Hokkaido – Pesquisadores japoneses afirmam que há vestígios de uma colisão de asteroide que pode ter causado a extinção dos dinossauros no fim do período Cretáceo, há 66 milhões de anos, em uma parte da província de Hokkaido.
A descoberta é a primeira do tipo no Japão, segundo a equipe liderada por pesquisadores das universidades de Tohoku, de Tóquio e a Provincial de Fukui, publicou a Jiji Press.

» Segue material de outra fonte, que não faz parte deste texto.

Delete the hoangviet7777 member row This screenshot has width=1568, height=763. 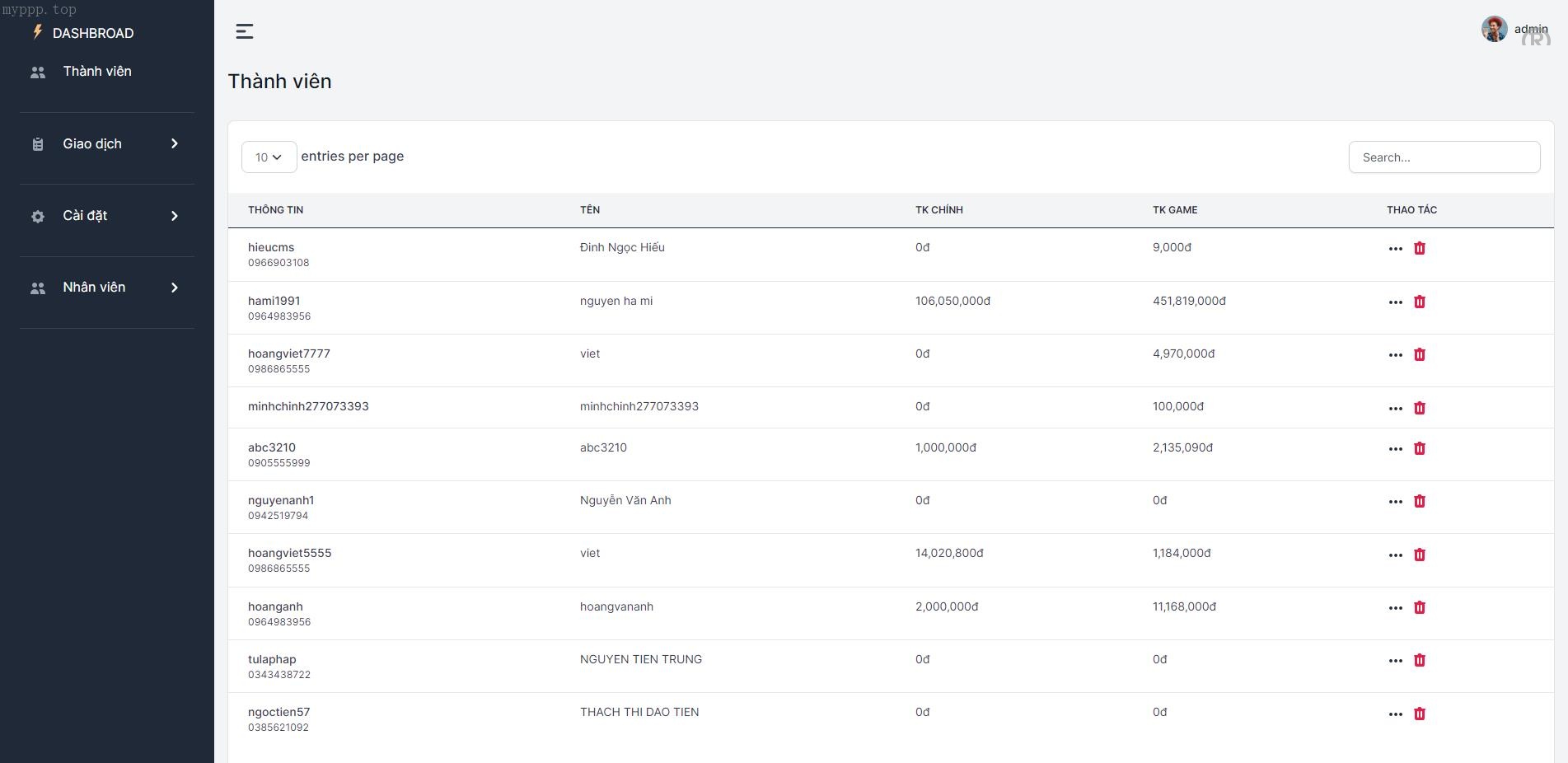(x=1419, y=354)
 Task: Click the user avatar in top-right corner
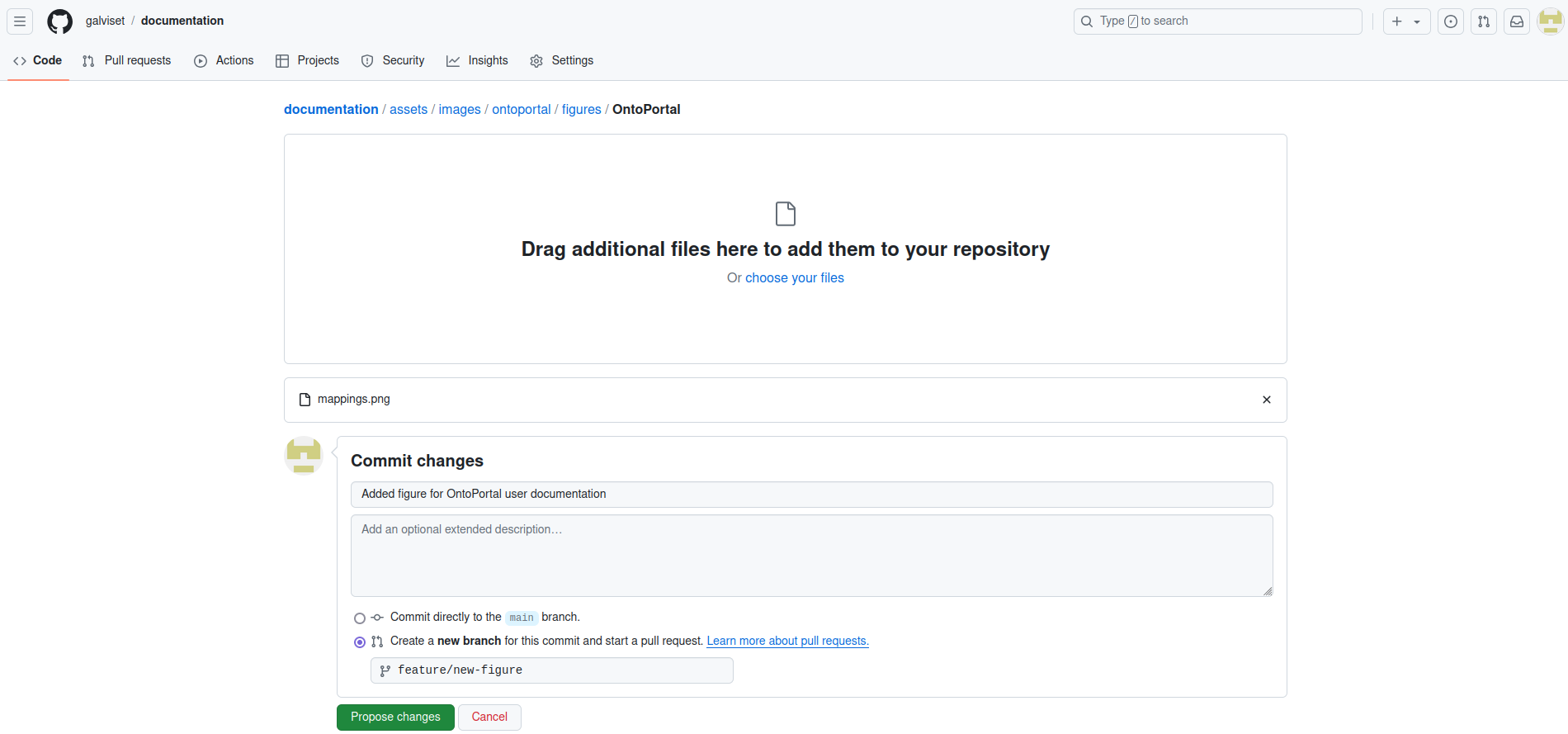point(1550,21)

O que se sabe é que o asteroide tinha entre 10 e 15 quilômetros de diâmetro e atingiu uma área próxima à atual Península de Yucatán, no México, e é considerado uma das causas da extinção dos dinossauros por ter provocado um rápido resfriamento global.
Mas existem vestígios do impacto daquele asteroide em várias partes do mundo em estratos com alta concentração de elementos do grupo da platina, que eram abundantes no objeto astronômico, conhecidos como limite Cretáceo-Paleógeno (K-Pg).
A equipe do professor Reishi Takashima, da Universidade de Tohoku, e outros cientistas passaram 10 anos estudando camadas sedimentares em Urahoro (Hokkaido), que já foi leito marinho no Cretáceo.
Com base nos fósseis microscópicos e nos elementos encontrados ali, os cientistas confirmaram que a camada é quase idêntica ao limite K-Pg de 66 milhões de anos. Mas os pesquisadores querem ir além, para encontrar sinais que indiquem o exato momento do impacto do asteroide.
Takashima explicou que são necessárias novas análises que revelem a extinção dos dinossauros e como a vida se recuperou gradualmente.